**Texto base**:
════
Conceitos do Pensamento chinês
(Li) padrão, princípio, propriedade, inerência
O conceito de Li é um dos mais difíceis de explicitar e tornar plenamente inteligível ao leitor ocidental. Traduzido por padrão, princípio organizador, propriedade, regra, razão, etc., Li refere a organização interna do mundo e dos seres, invisível, imanente e em constante mutação.
Li é a rede de veias que dá vida, nutre e organiza. Li é propriedade do Dao, é inerente à Via, é a sua definição e orientação. Mas o Li não é estático, está em constante mutação. Inerente ao Dao, confere-lhe uma ordem dinâmica.
Li é, ainda de acordo com Anne Cheng, a forma de encarar a filosofia chinesa pelo seu próprio coração. Tratar o conceito de Li é dotar de validade o discurso filosófico chinês. Mais do que verdade, Li é sentido. “É na Via que os seres se ordenam e ganham sentido, o sentido do próprio Li. (…) Todo o esforço do pensamento chinês passa por encontrar as chaves da inteligibilidade do mundo, de modo a permitir uma acção humana ‘eficaz’, ou seja em harmonia com os processos da natureza”.
A harmonia com o princípio normativo, com a Via, com o Céu e a Terra, reflecte-se na pessoa de bem. O pensamento da pessoa de bem está em conformidade com a Via e a ligação é feita através de comunhão com o Li, a rede inerente ao dao. Assim, o padrão (理Li) da Via é a inerência que dota de sentido o pensamento e a acção em conformidade com a natureza.
“O padrão pode ser concebido como uma rede de veias; divergem umas das outras e revelam-se, cada uma delas, quando entendidas; por outro lado, podemos continuar indefinidamente a encontrar distinções entre elas cada vez mais finas, mais subtis, que nos levam a perceber como, em cada indivíduo ou em parte dele, se comporta, em si, o Li, o elemento que distingue cada um”. O Li é a propriedade da unicidade.
A.C. Graham vê no Li “o arranjo regular das partes num todo estruturado; das coisas num cosmo ordenado; do pensamento no discurso, como se se tratasse de um sistema de veias”.
Etimologicamente remete para o conceito dado pelo Shuowen jiezi 说文解字, um dicionário elaborado na dinastia Han por Shu Xen (許慎), que designa a origem das veias naturais de jade: “Por mais duro que seja o jade, basta encontrar o trabalho do Li, os seus estratos, as suas camadas, para uma peça ser feita sem dificuldade.”
════
[Itens do conjunto de dados]
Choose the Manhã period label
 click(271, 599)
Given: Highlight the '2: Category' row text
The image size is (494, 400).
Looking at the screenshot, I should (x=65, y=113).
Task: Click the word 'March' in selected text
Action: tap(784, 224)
════
**O problema**:
Troque "rede de veias" por "teia de canais" no trecho do texto sobre o Li que vai de "Conceitos do Pensamento" até "uma ordem dinâmica.", e escreva esse trecho de novo com a troca feita.

**Resultado da tarefa**:
Conceitos do Pensamento chinês
(Li) padrão, princípio, propriedade, inerência
O conceito de Li é um dos mais difíceis de explicitar e tornar plenamente inteligível ao leitor ocidental. Traduzido por padrão, princípio organizador, propriedade, regra, razão, etc., Li refere a organização interna do mundo e dos seres, invisível, imanente e em constante mutação.
Li é a teia de canais que dá vida, nutre e organiza. Li é propriedade do Dao, é inerente à Via, é a sua definição e orientação. Mas o Li não é estático, está em constante mutação. Inerente ao Dao, confere-lhe uma ordem dinâmica.